Skip to main content

Phase II STTR: Signal Fragmentation Based on Sampling with Wavelets (Wavelet-Based Adaptive Antenna Systems)

PI: Dr. Semyon Tsynkov (Professor of Mathematics and Associate Director, CRSC)

Support: US Army – Army Research Office (ARO)/Albanese Defense and Energy Development Company LLC (ADED LLC)

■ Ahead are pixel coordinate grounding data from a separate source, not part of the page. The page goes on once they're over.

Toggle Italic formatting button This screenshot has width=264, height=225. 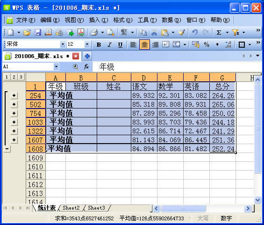point(109,44)
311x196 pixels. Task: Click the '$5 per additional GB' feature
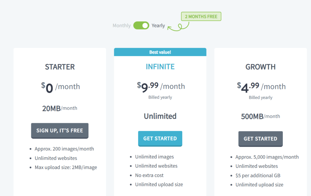(258, 175)
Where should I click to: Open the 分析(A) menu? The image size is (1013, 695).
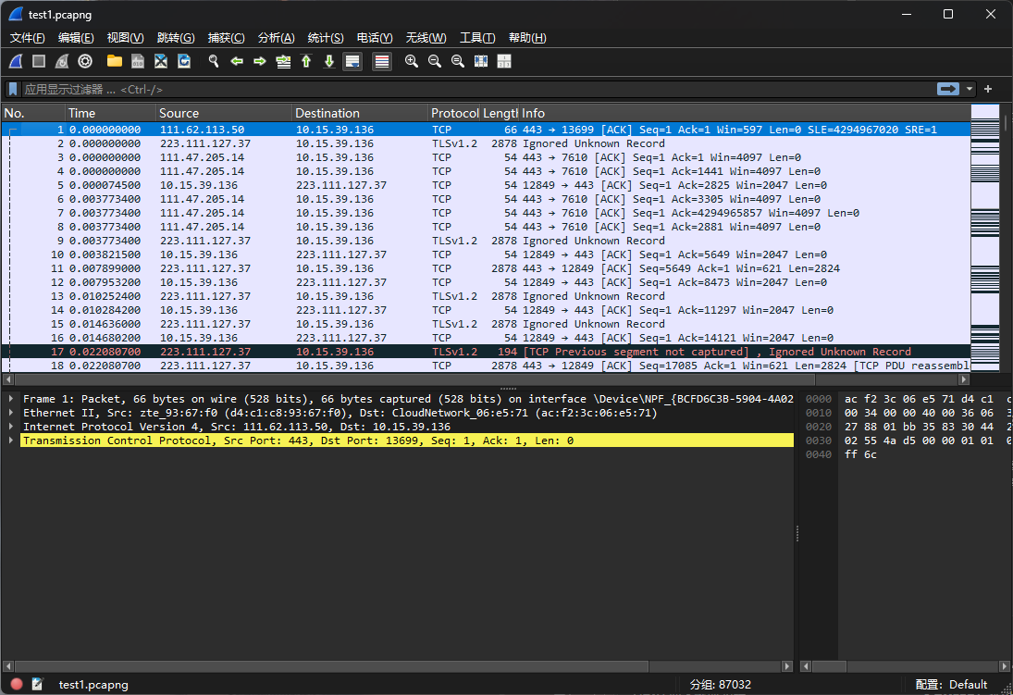(276, 38)

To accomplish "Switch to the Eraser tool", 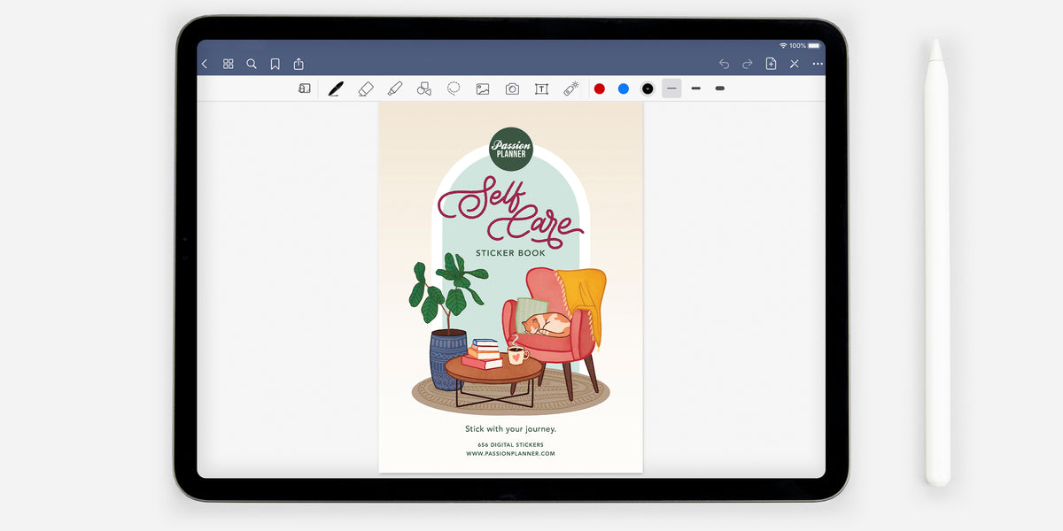I will tap(366, 89).
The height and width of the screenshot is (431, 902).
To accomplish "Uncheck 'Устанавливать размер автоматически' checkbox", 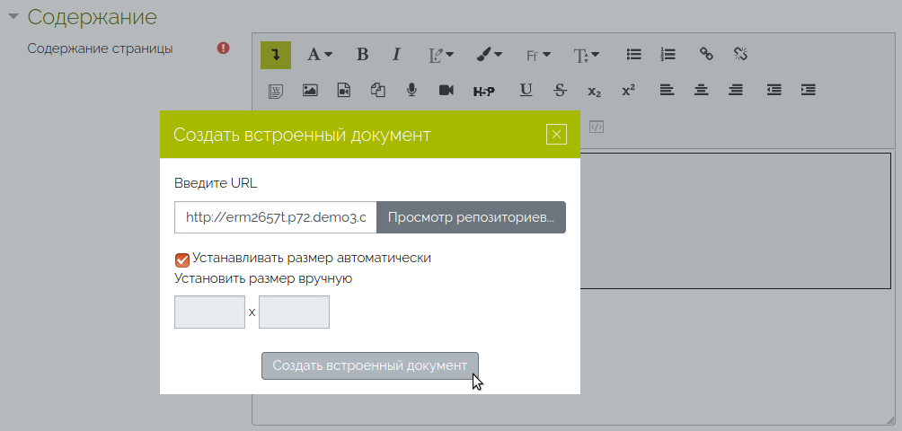I will pos(182,259).
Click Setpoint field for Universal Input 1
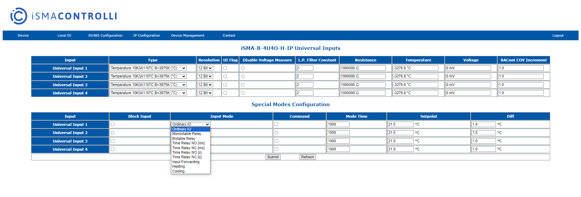This screenshot has width=581, height=197. pyautogui.click(x=400, y=124)
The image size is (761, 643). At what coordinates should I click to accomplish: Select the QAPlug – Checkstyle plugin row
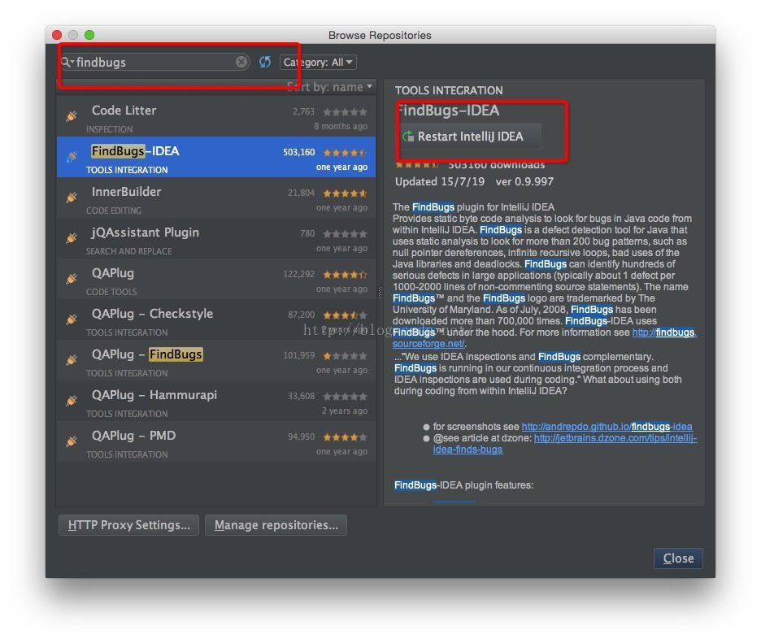click(215, 319)
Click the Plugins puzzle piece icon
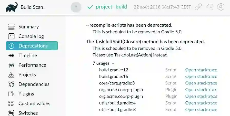230x116 pixels. (x=12, y=94)
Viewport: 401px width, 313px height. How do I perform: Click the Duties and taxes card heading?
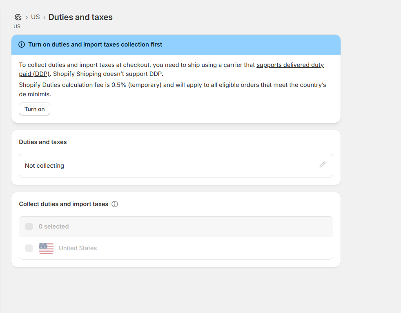pyautogui.click(x=43, y=142)
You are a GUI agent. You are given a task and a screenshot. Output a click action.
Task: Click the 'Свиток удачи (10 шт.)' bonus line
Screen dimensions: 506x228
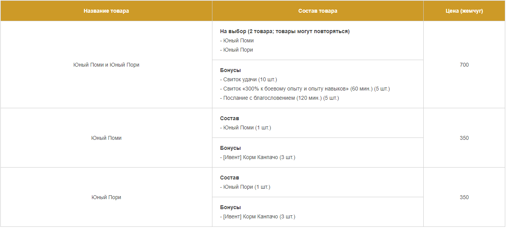(x=249, y=79)
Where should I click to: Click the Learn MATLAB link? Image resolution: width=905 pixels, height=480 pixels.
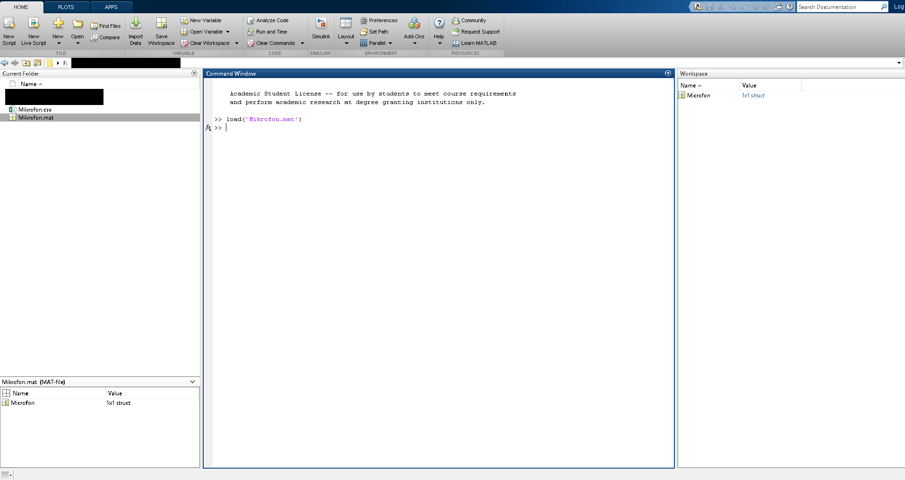click(478, 43)
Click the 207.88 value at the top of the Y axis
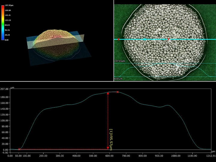Viewport: 216px width, 162px height. 5,89
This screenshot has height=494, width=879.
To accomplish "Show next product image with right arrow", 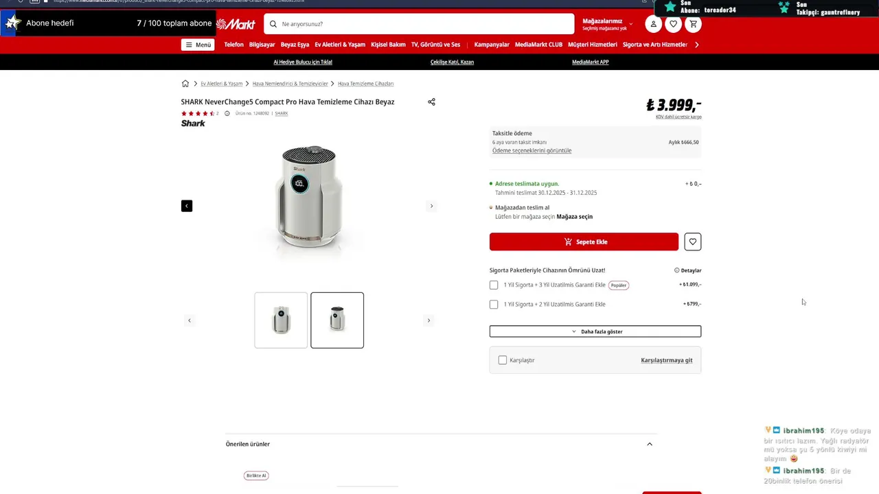I will (431, 206).
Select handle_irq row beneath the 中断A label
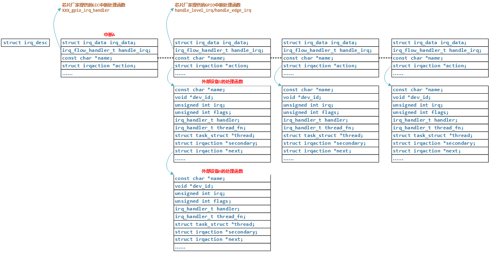The width and height of the screenshot is (489, 253). click(x=109, y=50)
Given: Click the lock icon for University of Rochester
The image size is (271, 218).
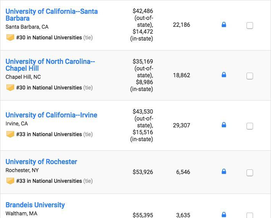Looking at the screenshot, I should pos(224,172).
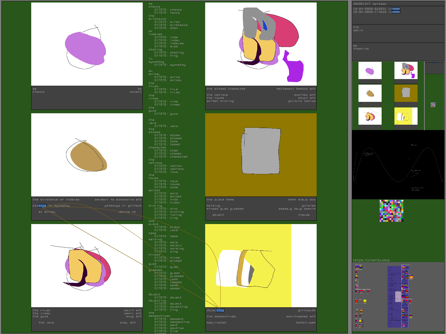Click the "as theskins" text box
446x334 pixels.
tap(398, 51)
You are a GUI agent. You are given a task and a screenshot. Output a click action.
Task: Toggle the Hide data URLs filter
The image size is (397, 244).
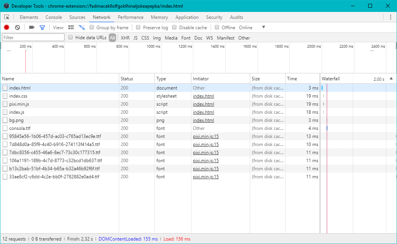(70, 38)
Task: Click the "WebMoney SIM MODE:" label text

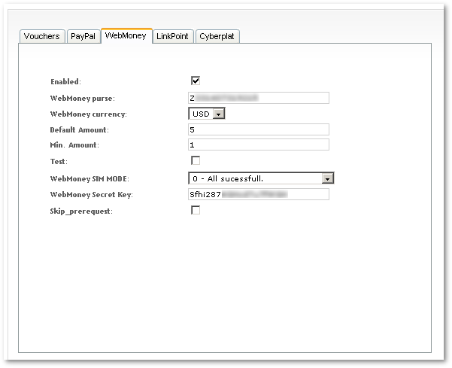Action: pyautogui.click(x=89, y=178)
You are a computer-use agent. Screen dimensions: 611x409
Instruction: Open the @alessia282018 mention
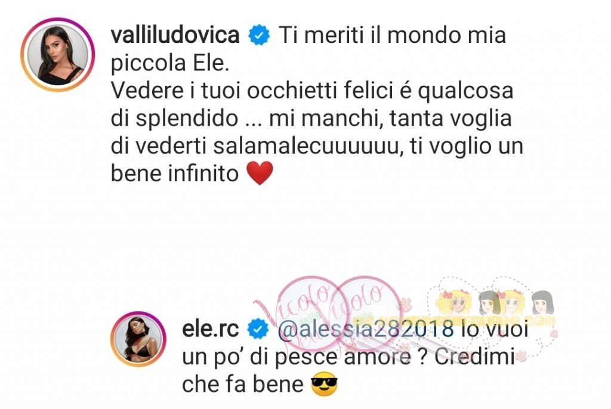(366, 329)
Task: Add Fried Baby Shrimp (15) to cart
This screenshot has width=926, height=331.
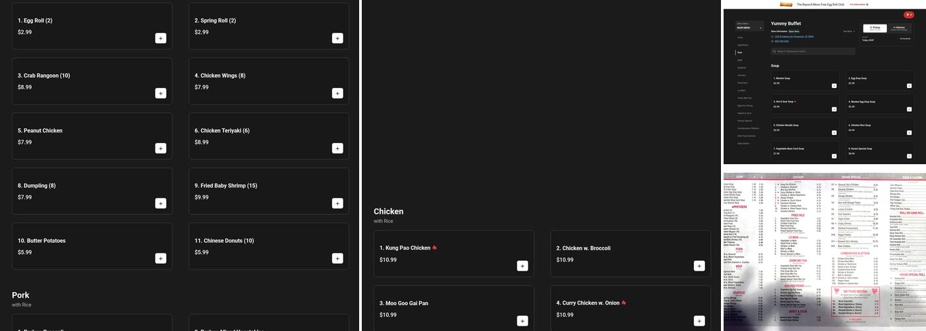Action: click(x=337, y=203)
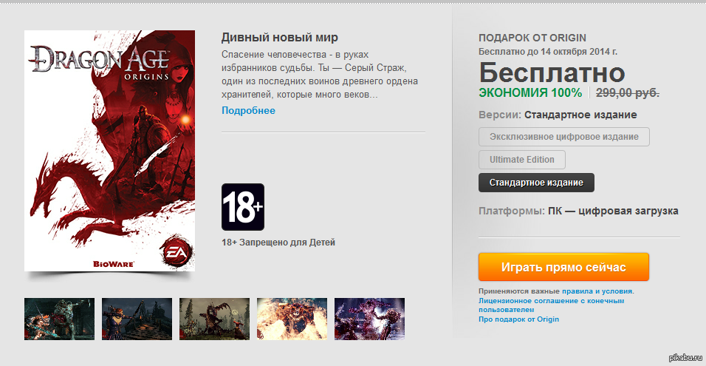The width and height of the screenshot is (706, 366).
Task: Click the orange Играть прямо сейчас button
Action: (x=563, y=267)
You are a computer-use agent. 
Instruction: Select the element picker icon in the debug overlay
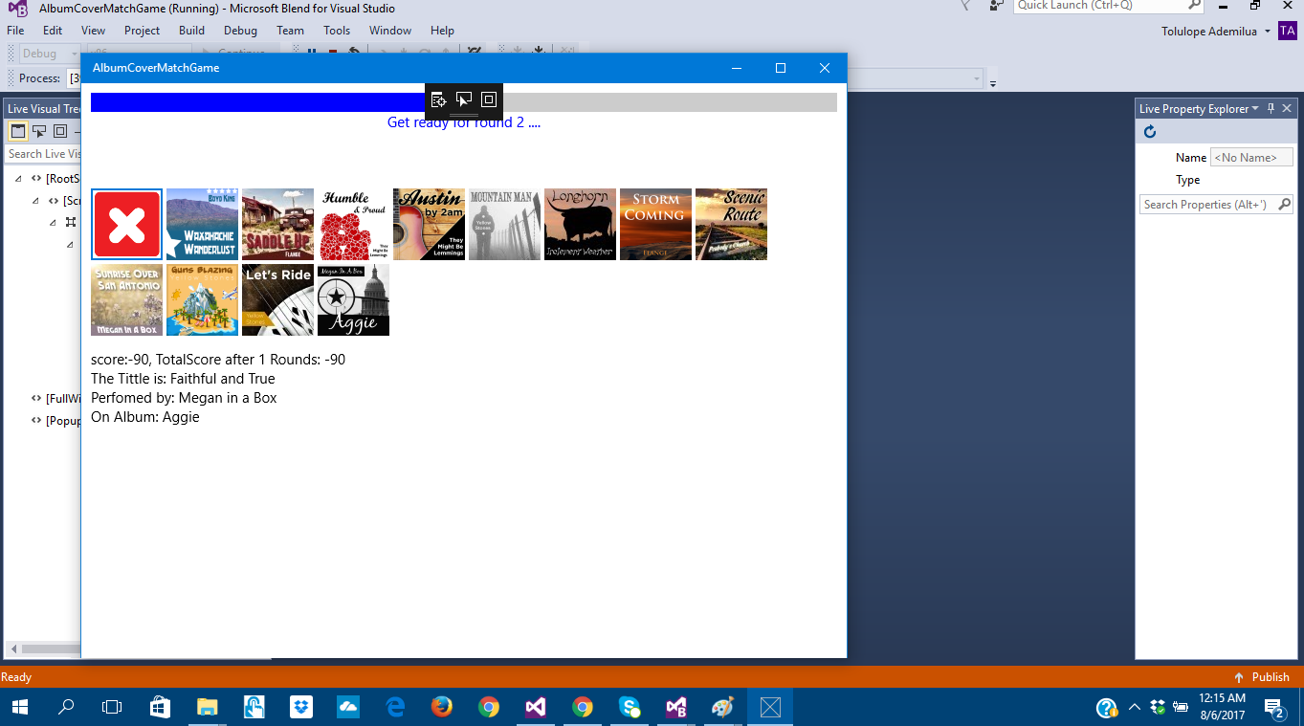464,99
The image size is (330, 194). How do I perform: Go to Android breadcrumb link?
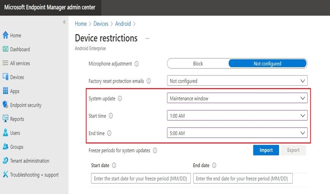click(x=124, y=24)
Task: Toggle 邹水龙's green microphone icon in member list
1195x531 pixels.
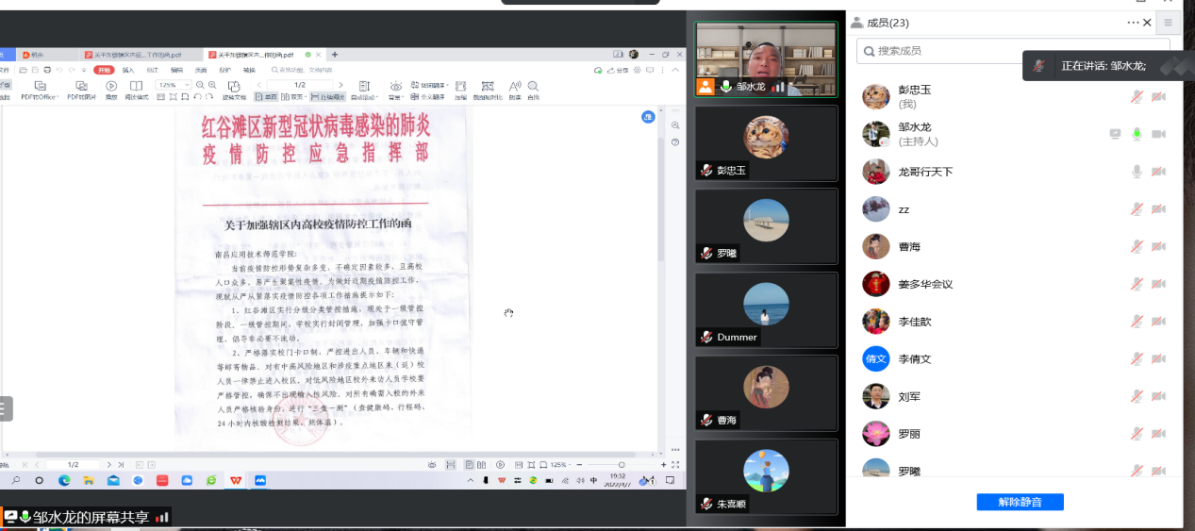Action: [1137, 134]
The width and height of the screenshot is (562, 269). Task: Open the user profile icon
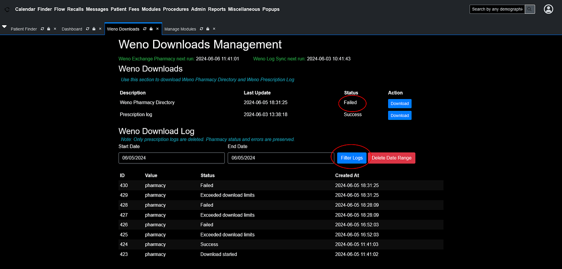548,9
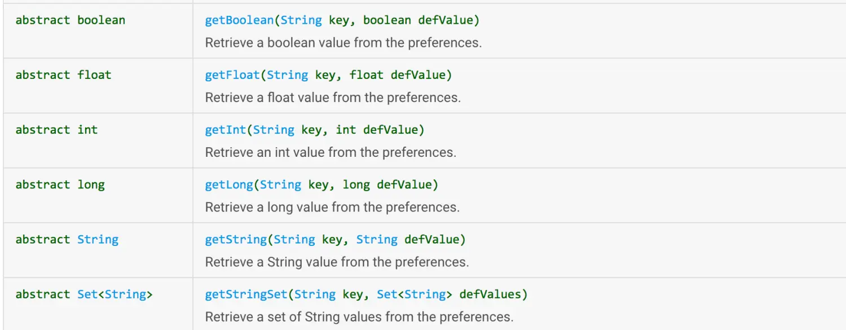Click Set link in abstract Set<String> return type
Screen dimensions: 846x330
pyautogui.click(x=87, y=294)
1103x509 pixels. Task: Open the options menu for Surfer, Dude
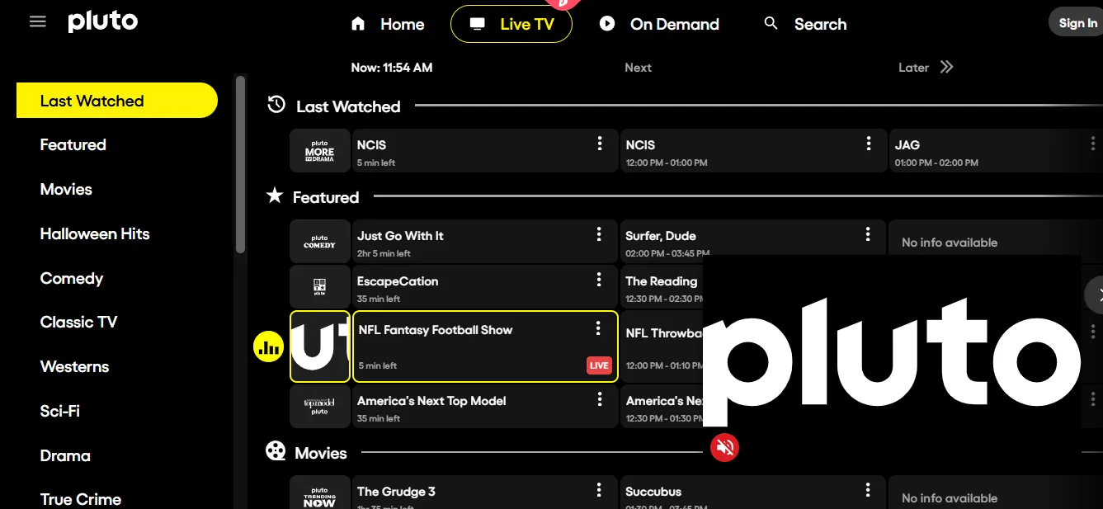coord(868,233)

Period of Performance: December 1st, 2019 — November 30th, 2021

Budget: $1,025,000 (NCSU share $300,000)

Summary: We propose an innovative mathematical approach to the analysis and design of multi-function adaptive antenna sys-tems. It uses the idea of signal fragmentation that has passed significant prior testing and employs the methods and results from sampling theory, approximation theory, and numerical optimization. The fragmentation of a signal into a combination of short elementary pulses (wavelets) allows the radiation of long waves by small size antennas/arrays, which would otherwise be inefficient. This, in turn, enables performing various diverse tasks, e.g., radar imaging and telecommunications, by one and the same compact antenna system. During Phase I, we considered CW signals. Our key goal is to optimize the energy performance of the array while maintaining the desired spectral “purity” of the composite signal and satisfying some additional constraints on its shape (related, e.g., to bounds on the input current rise times). Phase II will include multi-frequency signals (AM, FM, FMCW, chirped pulses, frequency-shift keying (FSK), and Baker codes (e.g., direct-sequence spread spectrum (DSSS) modulation), non-isotropic antennas (analysis and fabrication), more comprehensive optimization, and development of a well-documented “sharable” software package.